Troubleshooting with Console.log

You can use console.log() anywhere in your scripts to output strings or serialized JSON objects. The output is captured in the backend logs and displayed in the bottom panel of the editor, allowing you to easily troubleshoot complex validation logic.

Note on Console Output
Because the script runs in the back-end (not your browser), the console cannot render interactive, expandable JSON trees like Chrome DevTools. You will need to serialize your objects to strings if you wish to read them in the logs.

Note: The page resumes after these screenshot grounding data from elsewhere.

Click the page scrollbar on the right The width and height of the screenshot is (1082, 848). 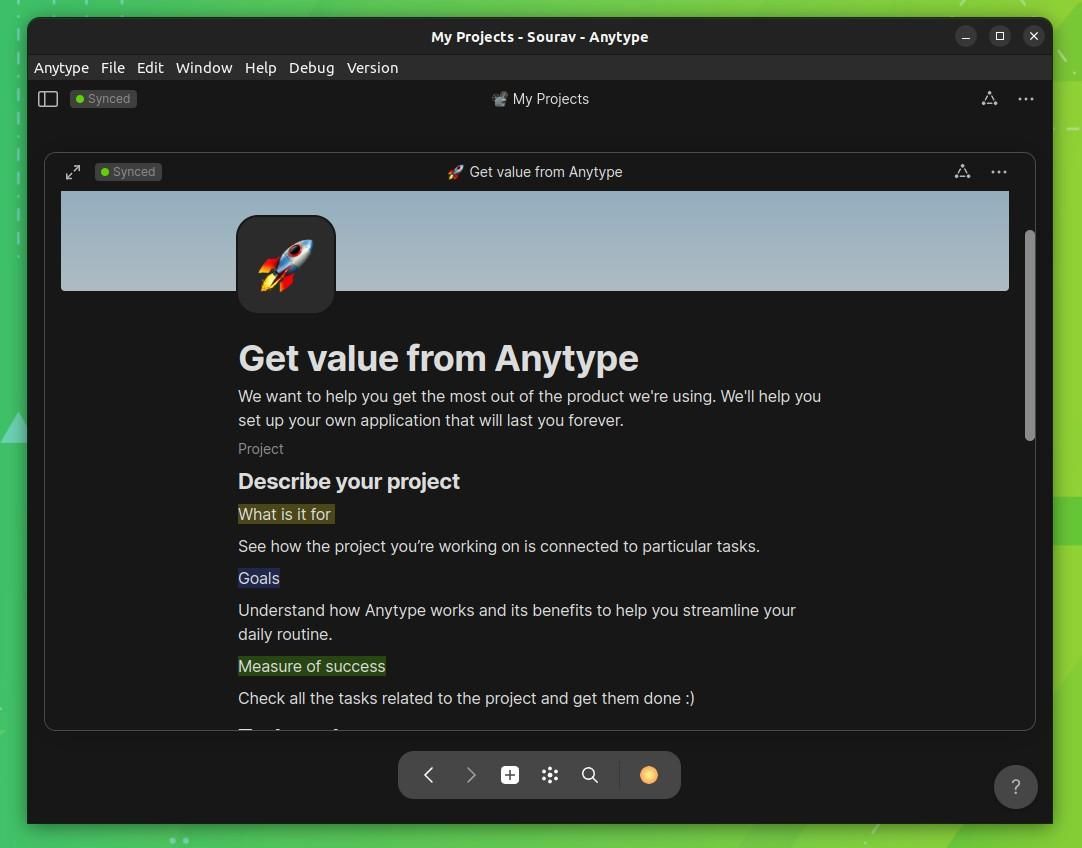tap(1031, 337)
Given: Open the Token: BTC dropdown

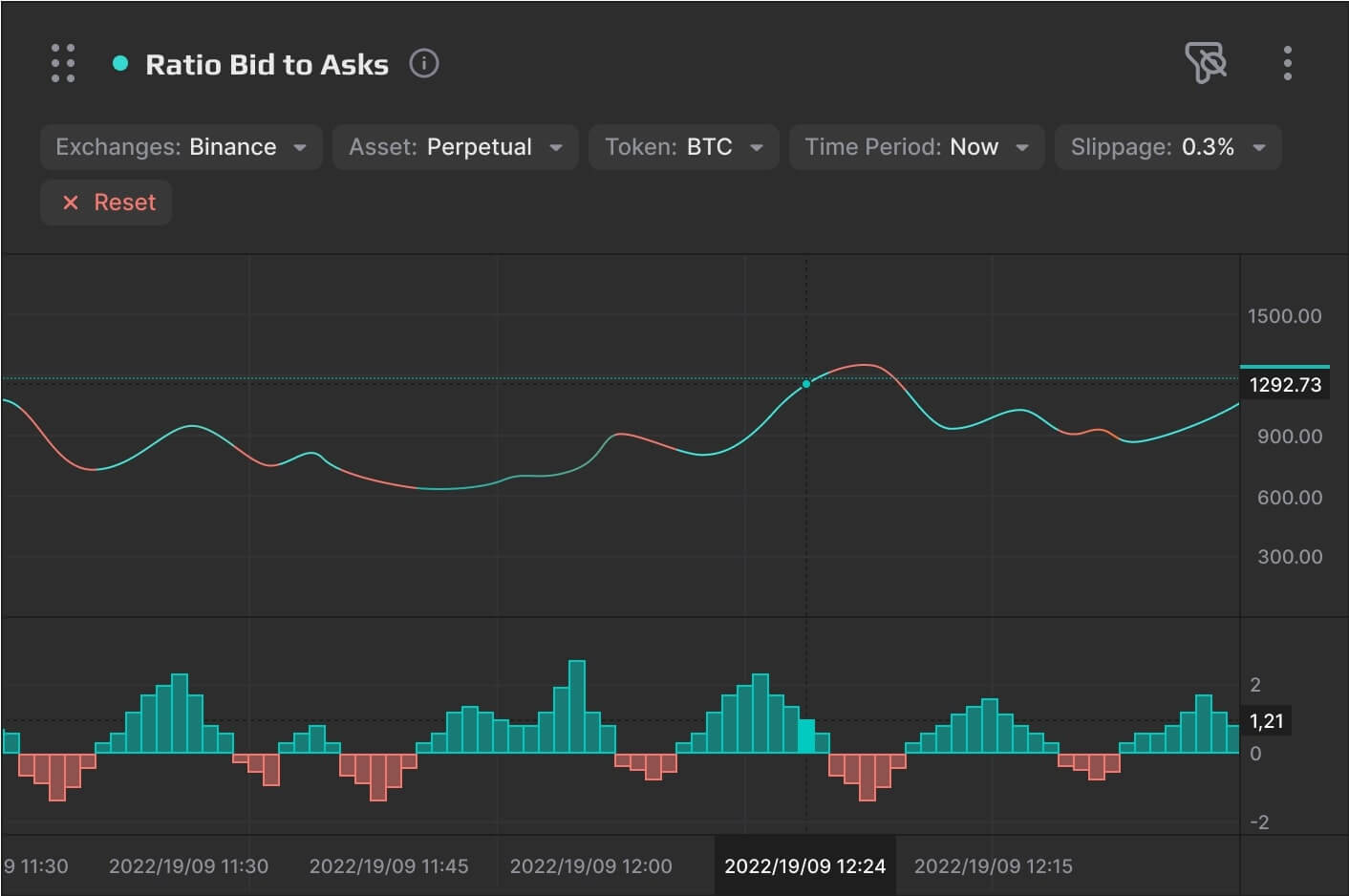Looking at the screenshot, I should point(683,147).
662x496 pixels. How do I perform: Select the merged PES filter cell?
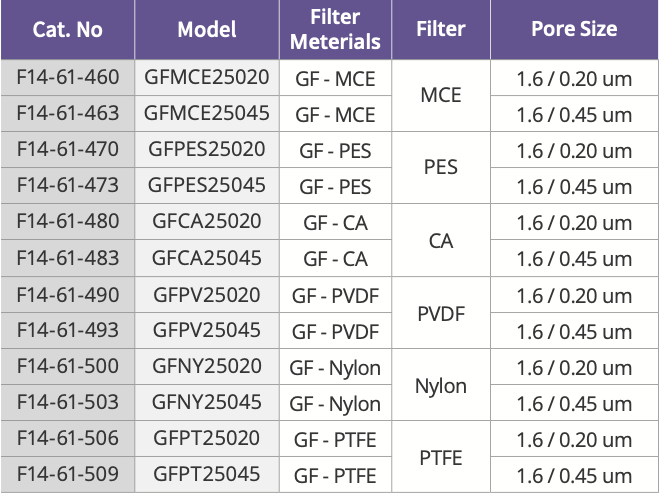click(x=441, y=168)
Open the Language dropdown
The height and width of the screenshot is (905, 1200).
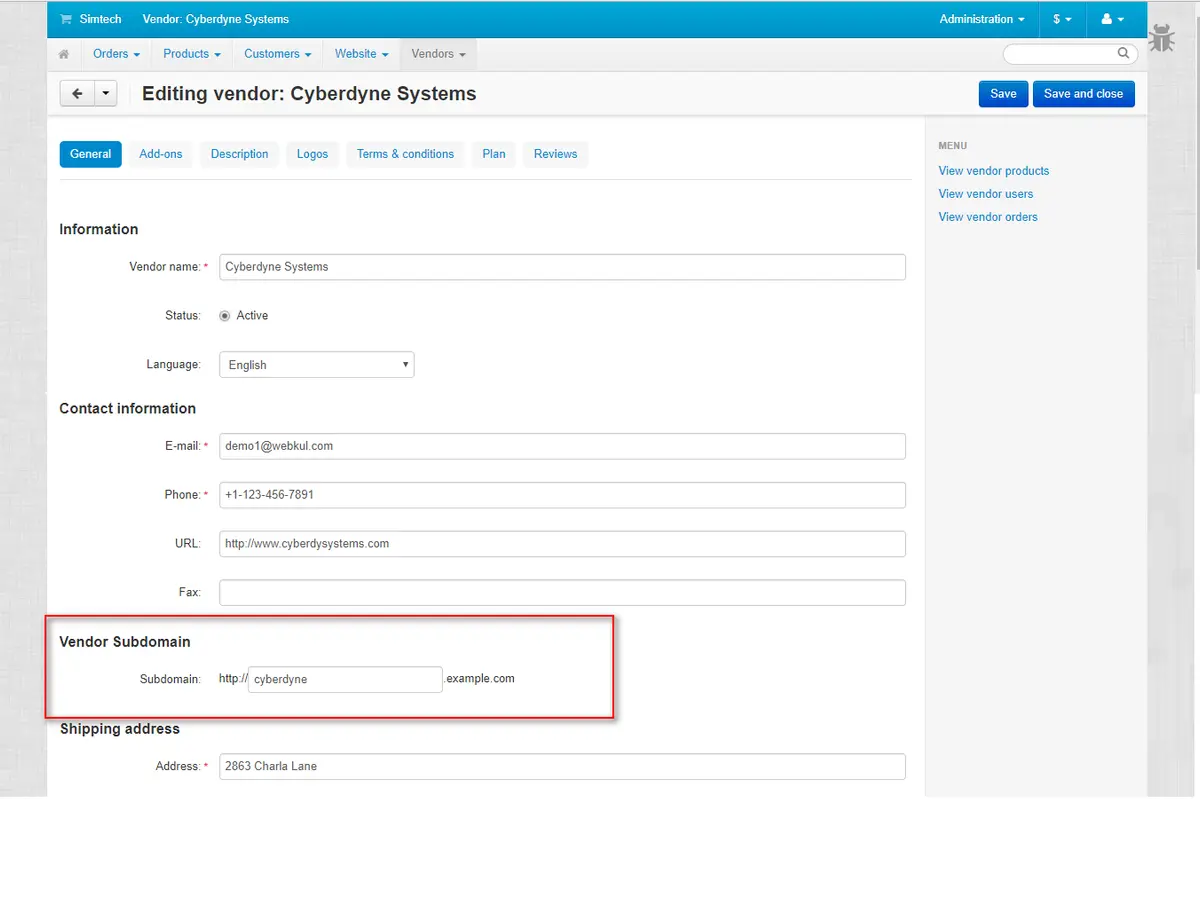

File & Screenshot Validation

If your project collects files or captures screenshots, you can audit the actual files rather than just the text rows. You can retrieve metadata such as the file's MD5 hash, byte size, and content type.

Audit Script 4.JPG

Performance Warning: Large Volume File Audits Using M_GetHashFile() forces the script to pull the file from network storage. Standard row auditing processes 5,000 to 10,000 rows per second. Pulling file metadata reduces performance to 100 - 200 rows per second.
Best Practice: Do not use this method to audit millions of rows of files. For high-volume file verification (e.g., ensuring an image isn't a 2-byte "blocked" error image), it is much more efficient to validate the file size inside the Agent via JavaScript before it is saved to the database.

Managing and Executing Audit Scripts

Once your script is written and saved, it can be executed in several ways to enforce quality control across your pipelines.

Assigning and Enabling Audit Scripts

Audit Scripts can be assigned and stored at both the individual Agent level and the Agent Group level. Storing a script at the Agent Group level allows you to share and inherit the same quality assurance logic across multiple agents automatically. Once a script is attached to a View, it features an "audit script enabled" flag. This allows you to easily toggle the script on or off from the View settings without having to delete the underlying JavaScript code.

image (174).png

image (175).png

image (176).png

Version History and Restoration

Mozenda tracks a complete history of audit script edits. Because these scripts dictate data delivery, the platform logs who changed the script and when it was modified. If a recent edit breaks your validation logic, you can easily view past iterations and restore a previous version of the script.

audit script history.JPG
audit script history 2.JPG
audit script history 3.JPG

Execution Workflows

Audit Scripts can be executed in several ways depending on your pipeline's needs.

Automatic Execution on Report Refresh

The most common way Audit Scripts run is automatically during the view bookmark creation process. Whenever a standard agent completes its harvesting job and enters the "Refreshing" status, the system will automatically execute all enabled audit scripts attached to that collection. This includes any scripts inherited from shared Agent Group views.

REST API Execution

If you manage your jobs externally, you can trigger Audit Scripts on demand via the REST API using View.auditScriptExecute.

Sequence Integration

To strictly enforce quality before data delivery, you can use the Audit collection view Step inside a Sequence.

  1. Open your Sequence Builder.
  2. Add a new step and select Audit collection view.
  3. Configure the step to point to the Collection and View containing your script.

When the Sequence runs, it will pause at this step. Depending on the logic in your M_Finalize() function, the script will return a Success, Warning, or Error. If an error is returned, the sequence will halt, completely preventing bad data from moving forward to your publishing steps or third-party integrations.

image (170).png
image (172).png